細野 石川、福井には紡績工場が多いのですが、ミニコンで情報を集約して、織機の特性を分析するという仕事がありました。それまでは、織機が500台以上並ぶ工場で、機械にトラブルが発生するとセンサーによってそれを知らせ、工員が手作業でそれを修復するという形をとっていました。ランプがつくと、人間がその織機のところに行って、ひっかかった糸を直して再スタートさせていたわけです。それをミニコンで一括して情報管理すれば、手作業ではわからないトラブルの傾向がつかめます。これにより、稼働率は5~10%上がりました。
もうひとつは、パンチカードによる柄出しのシステムです。ミニコンとテレビをつなげることによって、使う糸の色を1本1本分けることができますから、以前よりもはるかに作業の効率化・省力化ができ、修正も容易になりました。
創業して5年ほどは、こうしたミニコンをベースにしたシステム開発の仕事が中心で、周辺機器とは関係のないところにいましたね。
奥田 具体的に周辺機器の仕事に携わったのは、どのあたりからですか。
奥田 当時、使っていたミニコンはFACOMのUシリーズでした。その共通バスに接続するテレビコントローラーが必要なので、それは自作していたのですが、そのついでにミニコン用のフル実装メモリを作ってしまいました。当時はメモリをメーカーから買うと非常に高価で、原価では20万円程度しかしないものが、200万円にもなってしまうため、コストを削減するために自作しました。ミニコンメーカーの営業担当に「メモリはいらないから」というと、びっくりしていましたよ(笑)。振り返ってみると、これが周辺機器分野に進出するきっかけだったのだと思います。
注7)FACOMのUシリーズ:富士通が産業用コンピュータとしての制御機能および拡張性に重点をおいて開発した多目的制御用16ビットミニコン。
奥田 ところで、「アイ・オー・データ機器」という社名は、創業当初から変わりませんね。

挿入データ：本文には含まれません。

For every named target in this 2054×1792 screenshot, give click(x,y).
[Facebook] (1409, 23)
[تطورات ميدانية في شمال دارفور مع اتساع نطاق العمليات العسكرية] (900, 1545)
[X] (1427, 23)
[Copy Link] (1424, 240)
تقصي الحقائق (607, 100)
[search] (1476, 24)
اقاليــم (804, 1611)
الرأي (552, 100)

細野 そうですね。「アイ・オー・データ機器」の「アイ」はInputのI、「オー」はOutputのOからとったもので、「データの入出力関連に特化して、その道でのプロになっていきたい」という思いを社名に込めました。
金沢工業大学にいた頃、SORD(現:東芝パソコンシステム)の椎名堯慶さんが、ミニコンライクなパソコンを作り、飛ぶ鳥を落とさんばかりの勢いでしたが、私には椎名さんのようなパワーも技術力もありませんでしたし、CPUはインテルががっちりと押さえていたので、コンピュータ本体を作ることはできないと思っていて、当初から周辺機器に特化したいと考えてはいました。
注8)椎名堯慶さん:コンピュータ関連の開発・製造・販売を手掛けていたSORD(1970年創業)の創業者。
奥田 SORDが上り調子のときにそう考えたということは、先見の明がありますね。